Open fdeheeger opened 9 years ago
Thanks for checking it out!
The permissions thing is an oversight. We should change it to world readable and maybe change the umask of each user.
Persistence is tricky. I have a solution to give users access to github from inside the NB so users just commit and push to get persistence that way. But that's not idea for every case. Would love ideas on this.
Just to inform you about my (still not working so far) investigations (sorry if you already know those docker tricks). My idea is to be able to have persistence on /opt/shared_nbs (at least... once this is working, i may want to store users folder too !)
To use a persistent shared_nbs
folder, i found 2 ways (that ended to be very similar)
sudo docker run -d -p 8000:8000 -v /path/to/local/folder:/opt/shared_nb myhub
use a data-only container (seems to be the appropriate docker way, it allows backup facility etc.)

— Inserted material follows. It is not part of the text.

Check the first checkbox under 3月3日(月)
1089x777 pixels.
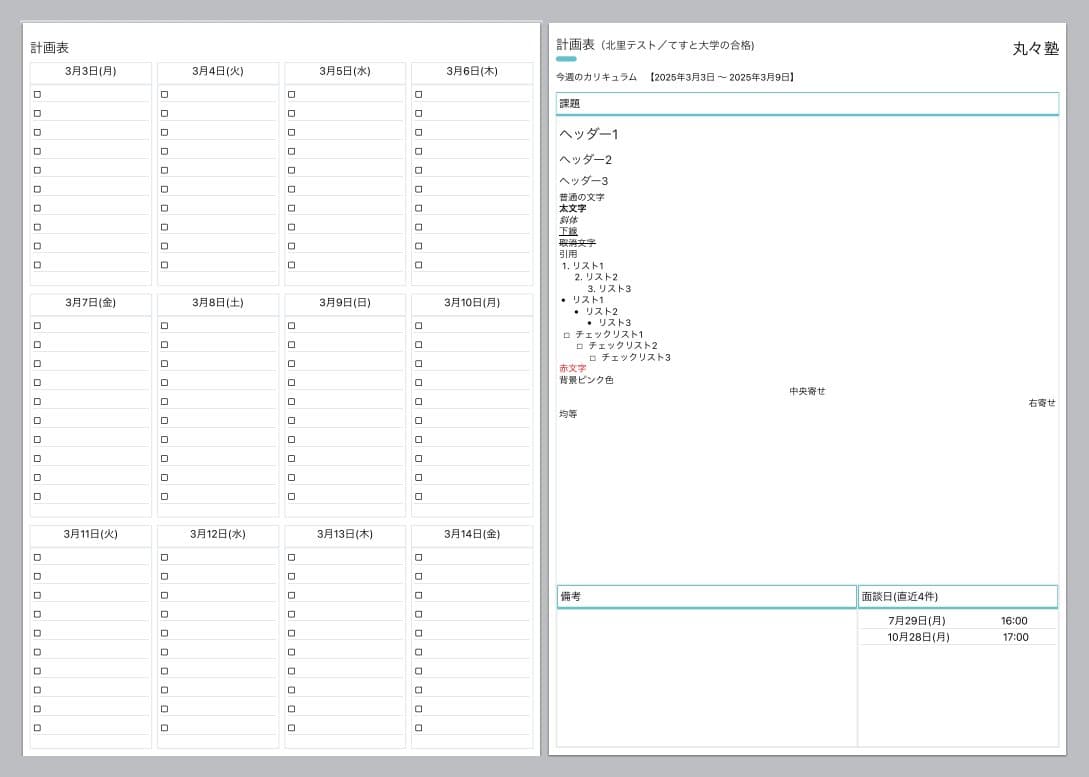37,94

sudo docker run --name mydata mydata
sudo docker run -d -p 8000:8000 --volumes-from mydata myhub
using a simple Dockerfile for mydata
, the so-called data-only container:
FROM ubuntu
RUN addgroup jupyter
RUN mkdir /opt/shared_nbs
RUN chgrp -R jupyter /opt/shared_nbs
RUN chmod a+rwx /opt/shared_nbs
RUN chmod g+s /opt/shared_nbs
VOLUME /opt/shared_nbs
(this second option creates the folder in /var/lib/docker/vfs/dir/uuid_folder)
The difficulty stands in the permission management...

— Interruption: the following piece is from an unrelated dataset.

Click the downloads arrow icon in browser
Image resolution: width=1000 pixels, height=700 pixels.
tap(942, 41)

My first idea was to create a jupyter group (as you can see in the Dockerfile), affect new user to that group (in the add_user script), and use the chmod g+s
to force that jupyter group in /opt/shared_nbs
for every created file.
It seems that the +s option doesn't propagate to the container (so actually if you want to try, you don't need all those linse from the Dockerfile !).
I looked to ACL specification, but with not much success (for now!)
The other way is to do what you proposed: open the folder to the world, and change the umask of users. But i was not able to find what affects the default umask. (we cannot write it in .bashrc as it is not loaded, neither on .profile, changing /etc/login.defs didn't help, etc). The problem may be in the container config, or in the way that environment informations are sent to the single-user jupyter (or something i did wrong.)
I think the permissions problem might be solved if you use the same image for the data container as described in: http://docs.docker.com/userguide/dockervolumes/#volume-def
I did not try yet, but you are right, it might help keeping the right uid/gid between both containers. But if you look at the first comment of this issue, i had permissions problems even inside the single container (ie. without trying to create persistence.) Any idea ?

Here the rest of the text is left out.